Gedichte wie dieses haben den Ruf Heines als Romantiker begründet und sicher auch zum geschäftlichen Erfolg beigetragen; ihre Bedeutungsgrenze erfahren sie im Kontext der romantikkritischen Gedichte. Über solche Grenzen setzt sich aber die rezipierende Menschheit hinweg: Sie hört einmal gern das von Mendelssohn vertonte Gedicht, auch bei Hochzeiten, oder wettert gegen die weltfremde Romantik, wie man in dem Roman „Max Havelaar“ (siehe letzter Link) lesen kann – und beide Seiten können sich auf Heine berufen: Wenn das keine Kunst ist!

Per quanto riguarda l’ analisi musicale, cito qui di seguito un brano del fondamentale saggio sulla liederistica di Mendelssohn scritto dalla musicologa statunitense  Susan Youens, “J. W. Van Gorkom” Professor of Music alla University of Notre Dame nell’ Indiana.

(…)To many, “Auf Flügeln des Gesanges” is the arch-example of the composer’ s songs: non-virtuosistic, without tonal adventurism, warm and sweet, the strophic whole of more import than pictorial details, smpler than Heine’ s poem. But viewed from  another angle, one can argue that the composer unterstood the poet fully and plays along with Heine’ s exercise in deception. That both men create beautiful surfaces is intrinsic to the game.

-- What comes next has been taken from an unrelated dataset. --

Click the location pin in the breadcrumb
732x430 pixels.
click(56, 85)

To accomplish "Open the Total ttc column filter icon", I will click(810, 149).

In Heine’ s words, one find the notional Orient beloved of Romantic escapists in the 1820s, but the exotic items are sketchy and keep company with Germanic motifs in a patently artificial manner. The persona of this poem invites his sweetheart to fly with him to a fantasy-India, a Schlaraffenland on the Ganges, where lotus flowers are the welcoming committee and synaesthesia makes the fairy stories fragrant.

(…)

That Heine subverts conventions of all sorts is evident in the antropomorphized violets, no longer traditional symbols of maidenly modesty but silly coquettes of the sort Heine derides elsewhere in the Buch der Lieder; the beloved may be complimented as sister to the exotic lotus, but her kin are more common. If bourgeois society, with his shallow young women and poverty-stricken poets, is an object of subterranean satire in this poem, so too is poetic language.

(…)

Did Mendelssohn not see it? Did he choose to ignore what Heine was up to in this poem? Or is recognition of the poet’ s purposes encoded somewhere in the song? Certainly the music seems to refuse all exoticism, incongruity or oddity. The piano’ s broken figuration in A♭ major is the epitome of Hausmusik accompaniments with his simulation of harp-playing and the famous tune is a masterpiece of melodic simmetry, its rising-and-falling contours beautifully balanced. The intervallic leaps of a sixth, ascending to launch the first phrase, then descending in the next bar, are among the most memorable hallmarks of a memorable melody, its larger intervals interspersed with scalewise motion like graceful garlands hung between columns. It is characteristic of Mendelssohn’ s strophic melodies  that the singer avoids the tonic pitch in the vocal line until the end of each musical strophe, the voice hovering above rooted foundations in the piano; one notes too that this melody does not spread its wings very far. The gentle melancholy of dominant minor harmonies in mid-strophe (mm. 10 – 13) is apropos in a general sense for the muted passion – not eroticism in its wilder manifestations – hymned here. That a slightly more intense outbreak of chromaticism (but nothing radical) happens in the piano interlude between the first and second musical strophes seems perfectly in accord with this composer’ s belief that pure music could say more than words. Occasionally, one can point to a text specific detail in “Auf Flügeln des Gesanges”, such as the singer lingering on the verb “erwarten” (await) in mm. 19-20 or the linear descending chromatism of the “seligen Traum” to prolonged, dying-away tones, as if hypnotizing himself into a dream-state. But Mendelssohn does nothing with leaping gazelles or filrtatious violets or pseudo-Hyndu melody and the omissions are significant. Mendelssohn, I would speculate, recognizes that the backdrop of this poem was actually a Biedermeier drawing room in wich the persona sings to a middle-class German girl whom he wishes to seduce and does so with a parlor song of consummate loveliness, accompanied by a genteel young’ s lady harp transmogrified as a piano. The music is not a depiction of the persona’ s subjective inner world in Schubertian fashion  but is instead a performance by a masked persona who devises bourgeois musical calculated to win over the sweetheart/public.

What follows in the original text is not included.